[Stored data entries]
= = = = = = =
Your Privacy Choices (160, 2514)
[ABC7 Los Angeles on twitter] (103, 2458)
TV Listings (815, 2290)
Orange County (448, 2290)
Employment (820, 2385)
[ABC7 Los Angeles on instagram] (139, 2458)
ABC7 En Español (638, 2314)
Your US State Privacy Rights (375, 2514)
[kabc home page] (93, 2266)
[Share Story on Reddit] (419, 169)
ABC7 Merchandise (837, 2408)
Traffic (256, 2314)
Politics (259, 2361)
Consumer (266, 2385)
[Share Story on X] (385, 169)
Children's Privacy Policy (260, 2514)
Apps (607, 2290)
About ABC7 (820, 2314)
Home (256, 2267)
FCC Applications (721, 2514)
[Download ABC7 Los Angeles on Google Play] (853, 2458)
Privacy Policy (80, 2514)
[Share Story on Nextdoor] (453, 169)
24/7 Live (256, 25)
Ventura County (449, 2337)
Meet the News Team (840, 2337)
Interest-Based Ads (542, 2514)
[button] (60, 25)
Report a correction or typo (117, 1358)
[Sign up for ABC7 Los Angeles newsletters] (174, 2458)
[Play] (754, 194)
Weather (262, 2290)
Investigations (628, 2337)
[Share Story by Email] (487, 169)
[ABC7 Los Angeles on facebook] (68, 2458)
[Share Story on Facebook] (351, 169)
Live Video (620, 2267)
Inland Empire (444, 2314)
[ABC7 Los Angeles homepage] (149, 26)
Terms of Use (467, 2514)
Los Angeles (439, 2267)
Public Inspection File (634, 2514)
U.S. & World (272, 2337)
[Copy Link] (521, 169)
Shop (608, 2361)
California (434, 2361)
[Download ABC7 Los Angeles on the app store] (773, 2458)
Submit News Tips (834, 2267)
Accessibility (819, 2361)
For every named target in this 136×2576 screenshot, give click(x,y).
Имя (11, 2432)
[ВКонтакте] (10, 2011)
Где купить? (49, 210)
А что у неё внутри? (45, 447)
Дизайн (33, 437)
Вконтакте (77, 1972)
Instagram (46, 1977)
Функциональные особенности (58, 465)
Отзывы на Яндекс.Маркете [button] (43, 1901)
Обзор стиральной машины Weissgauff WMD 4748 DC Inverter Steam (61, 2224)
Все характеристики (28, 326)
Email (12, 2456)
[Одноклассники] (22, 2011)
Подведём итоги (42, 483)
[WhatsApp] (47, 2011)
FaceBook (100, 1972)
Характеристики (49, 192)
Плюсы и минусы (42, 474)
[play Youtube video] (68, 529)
= = = = = = =
» Problem statement
Set down exactly the lines from the one that contains "Функциональные особенности (58, 465)" to the final line above, both included, and nothing more.

» Exercise result
Функциональные особенности (58, 465)
Отзывы на Яндекс.Маркете [button] (43, 1901)
Обзор стиральной машины Weissgauff WMD 4748 DC Inverter Steam (61, 2224)
Все характеристики (28, 326)
Email (12, 2456)
[Одноклассники] (22, 2011)
Подведём итоги (42, 483)
[WhatsApp] (47, 2011)
FaceBook (100, 1972)
Характеристики (49, 192)
Плюсы и минусы (42, 474)
[play Youtube video] (68, 529)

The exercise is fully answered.